Ishmael wrote:
Why? That strikes me as odd. Australia is mostly white; so that is a perfectly ordinary thing. The mentality of overt "multi-culturalism" smacks of that false sympathy strewn about when I was a child in school; feel sorry for the minorities. Embrace ethnicity!
F**k ethnicity! That just seems... weird, to "embrace" it, simply because somebody is a foreigner, attention has to be drawn to them.
I've never understood it... It just seems strange to try and feel "sorry" for them. Big deal. How were other races different from any other race again?
None are particularly any stupider than the last.
But, I suppose that could be just my perspective... after all, I'm mixed - damn near every major racial group save Asian.
About representation in the media... I think it has some significance, also depending on the setting of the show if it's fiction. I mean, the Netherlands where I live are predominantly white, but the cities in particular have very rich and diverse demographics, both in culture and ethnicity.
It's understandable that a show set in a rural village somewhere in Drenthe would have an all-white cast, but the major soap operas and sitcoms barely have any characters of say African, Indonesian, Turkish descent in them. In recent years, it's been attempted to even this out a little, though.

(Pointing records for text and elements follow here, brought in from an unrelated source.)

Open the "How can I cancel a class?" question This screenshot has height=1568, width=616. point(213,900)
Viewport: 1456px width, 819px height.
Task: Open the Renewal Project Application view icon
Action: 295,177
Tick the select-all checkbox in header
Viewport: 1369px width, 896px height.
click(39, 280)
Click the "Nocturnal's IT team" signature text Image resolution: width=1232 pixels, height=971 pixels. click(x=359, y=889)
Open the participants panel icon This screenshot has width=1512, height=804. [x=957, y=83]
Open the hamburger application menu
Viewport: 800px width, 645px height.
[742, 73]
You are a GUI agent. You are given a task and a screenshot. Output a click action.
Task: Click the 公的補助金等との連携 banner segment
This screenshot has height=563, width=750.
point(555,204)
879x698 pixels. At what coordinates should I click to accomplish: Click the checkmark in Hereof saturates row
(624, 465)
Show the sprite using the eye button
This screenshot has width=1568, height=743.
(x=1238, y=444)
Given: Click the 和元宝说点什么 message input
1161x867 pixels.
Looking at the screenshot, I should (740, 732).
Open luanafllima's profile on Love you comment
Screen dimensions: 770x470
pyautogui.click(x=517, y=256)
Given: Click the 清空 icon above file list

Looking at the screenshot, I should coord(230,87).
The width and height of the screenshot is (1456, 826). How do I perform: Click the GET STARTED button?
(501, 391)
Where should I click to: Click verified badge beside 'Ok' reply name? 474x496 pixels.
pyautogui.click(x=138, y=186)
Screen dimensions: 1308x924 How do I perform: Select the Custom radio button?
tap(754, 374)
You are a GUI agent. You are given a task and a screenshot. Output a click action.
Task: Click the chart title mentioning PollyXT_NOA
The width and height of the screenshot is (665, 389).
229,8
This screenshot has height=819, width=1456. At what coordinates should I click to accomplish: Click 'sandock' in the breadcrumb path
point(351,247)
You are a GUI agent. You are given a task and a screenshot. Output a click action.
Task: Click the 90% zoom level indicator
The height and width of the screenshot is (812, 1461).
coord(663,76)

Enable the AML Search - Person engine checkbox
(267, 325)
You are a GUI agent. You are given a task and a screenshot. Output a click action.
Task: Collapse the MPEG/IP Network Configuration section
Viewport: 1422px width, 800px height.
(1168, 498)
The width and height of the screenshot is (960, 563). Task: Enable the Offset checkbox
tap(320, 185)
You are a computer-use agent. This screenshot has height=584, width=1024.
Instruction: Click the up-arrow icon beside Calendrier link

I am racially mixed myself, of Indonesian and Caribbean descent, a product of Dutch colonialism basically. Like you, I've always felt that race is a relative thing; after all, I 'am' Asian, Black, as well as Caucasian. However, last year I saw heated discussions on a comic book forum about the representation of African-descended characters in superhero comics. The threads about this topic were many, and the discussions were long. Representation of your own race in the media may very much be a comfort, something recognisable. While ethnicity in fiction never mattered that much to me personally, it's good if that representation is at least
available to others.
About 'white guilt', I agree with most of what you said; as terrible as colonialism, slavery, segragation are, you can't blame it on an ethnicity. Individuals were responsible for it, and individuals (among which were whites as well) opposed it. But 'white guilt', unless taken too far, may also be the simple awareness that a number of our predecessors had blood on their hands, and that the consequences of what they did are still felt in lesser and greater form as racism and social inequality based on ethnicity. We've come a long way, but we're not quite there yet.